> [YOUR ASSIGNMENT]: Where the data below contains pictures, omit them; output the rest word for word.

[Stored items]
────────────────

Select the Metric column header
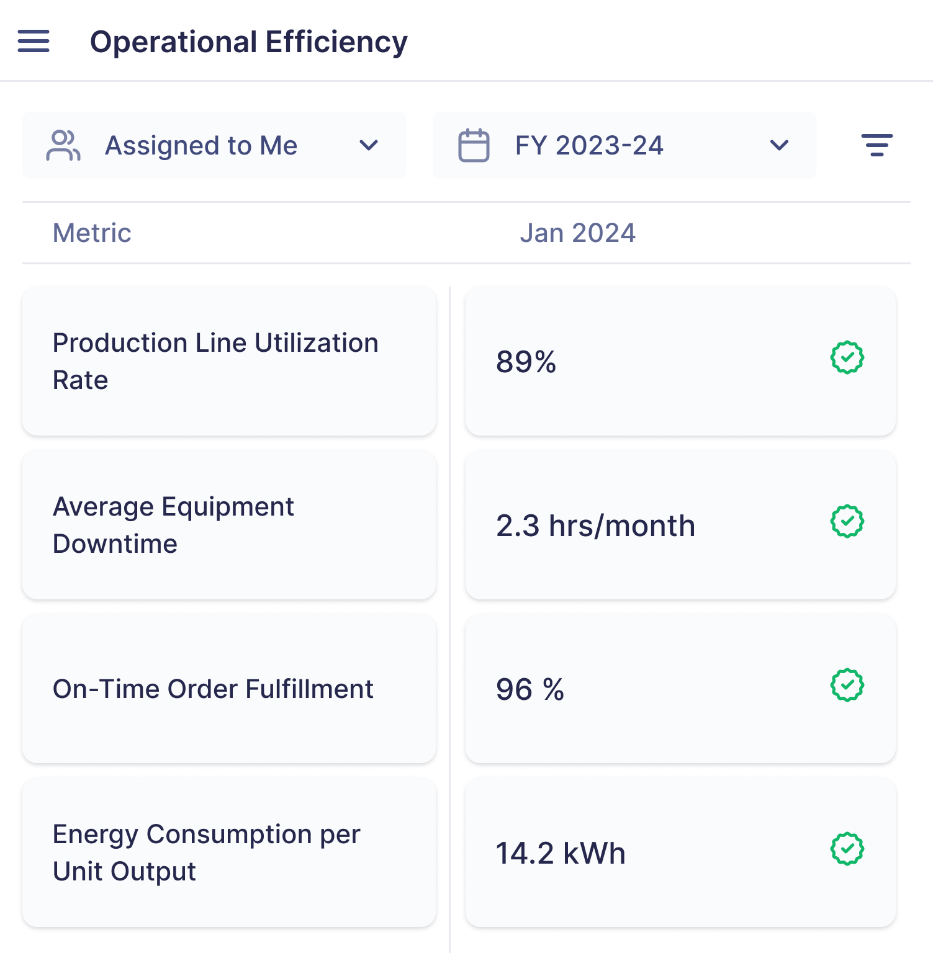Screen dimensions: 933x953 [x=92, y=233]
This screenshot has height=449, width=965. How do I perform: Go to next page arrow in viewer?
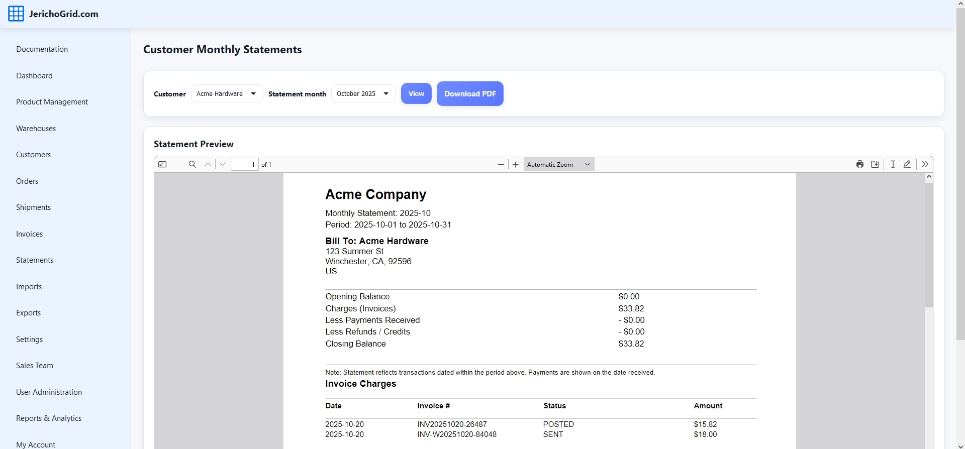click(x=223, y=164)
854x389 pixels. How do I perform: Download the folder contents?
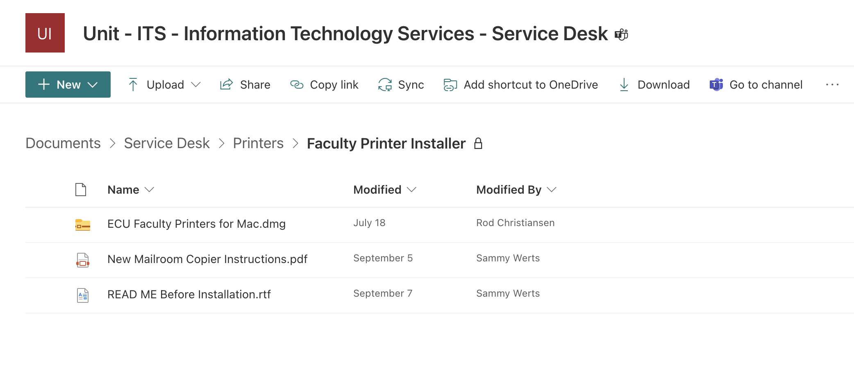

────────────────

> [EXERCISE RESPONSE]:
Select the Metric column header
Screen dimensions: 933x953 [x=92, y=233]
This screenshot has height=449, width=965. How do I perform: Go to next page arrow in viewer?
click(x=223, y=164)
854x389 pixels. How do I perform: Download the folder contents?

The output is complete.